“In the election, 62 percent of the eligible employees voted to be represented by the local staff association. The library board challenged the results of that election and they lost that challenge. They are now appealing that decision. We feel that their appeal is a stalling tactic and a poor use of time and money.”
Washington-Centerville Public Library officials have announced that the Library Board of Trustees will file an appeal of the March 4th union election with the Franklin County Common Pleas Court.
The appeal states the Ohio State Employee Relations Board (SERB) proceeded with a union election even though library employees had not yet formed a staff association on which to vote.
“SERB should not have proceeded with the election. You cannot ask people to vote for, or against, something that does not yet exist,” said Fred Ungerman, legal counsel for the Library.

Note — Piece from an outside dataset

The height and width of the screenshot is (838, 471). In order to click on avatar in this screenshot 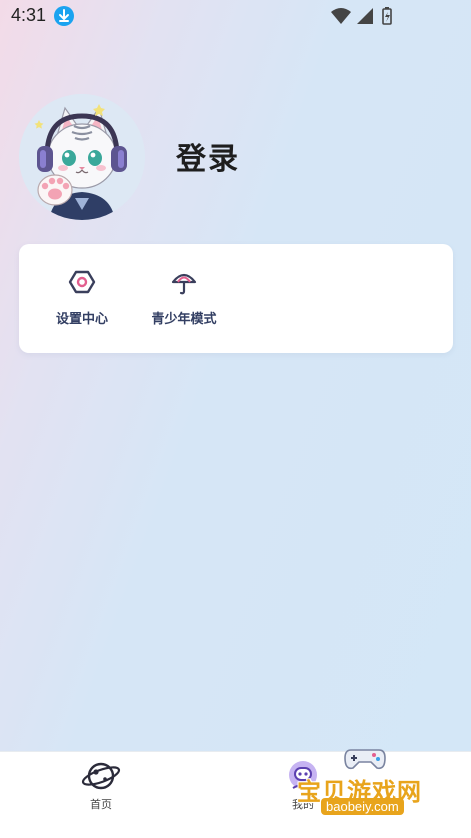, I will do `click(82, 157)`.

SERB recently overruled the Library Board of Trustees’ objection to the election, and subsequently certified the vote to form a library staff association.
“The Board of Trustees carefully deliberated this decision and feel they will get a more unbiased hearing of the objection to the union vote in the court system,” continued Ungerman.

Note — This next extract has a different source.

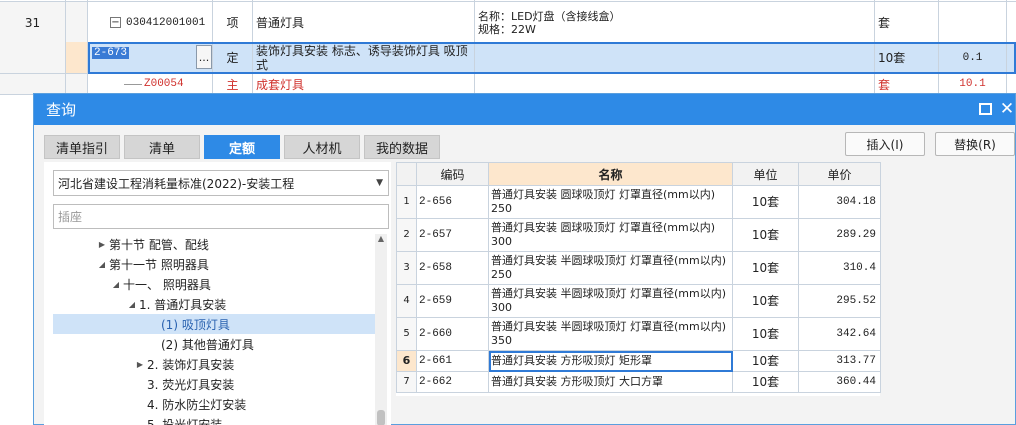 This screenshot has height=425, width=1016. Describe the element at coordinates (406, 235) in the screenshot. I see `row-number: 2` at that location.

If the Franklin County Common Pleas Court upholds SERB’s decision, a collective bargaining unit will represent 57 of the 150 employees working at the library, including reference librarians, children’s librarians, customer service representatives, technicians, and some administrative staff. In March, library staff voted 33 to 20 in favor of unionization.
“The Library is committed to respecting the rights of employees and we feel an appeal is part of that process. It’s our opinion that the staff deserved more information about the union’s structure and leadership before they voted on unionization,” stated Richard Carr, Library Board of Trustees President.
Cathy Simonson is acting president of the staff association. She said they are moving forward with electing permanent officers and voting on the approval of the constitution and the by-laws.
She said the union is very disappointed with the board’s actions.
“We are very disappointed. Mr. Carr stated that “the library is committed to respecting the rights of the employees” and that is clearly not the case,” Simonson stated. “In the election, 62 percent of the eligible employees voted to be represented by the local staff association. The library board challenged the results of that election and they lost that challenge. They are now appealing that decision. We feel that their appeal is a stalling tactic and a poor use of time and money.”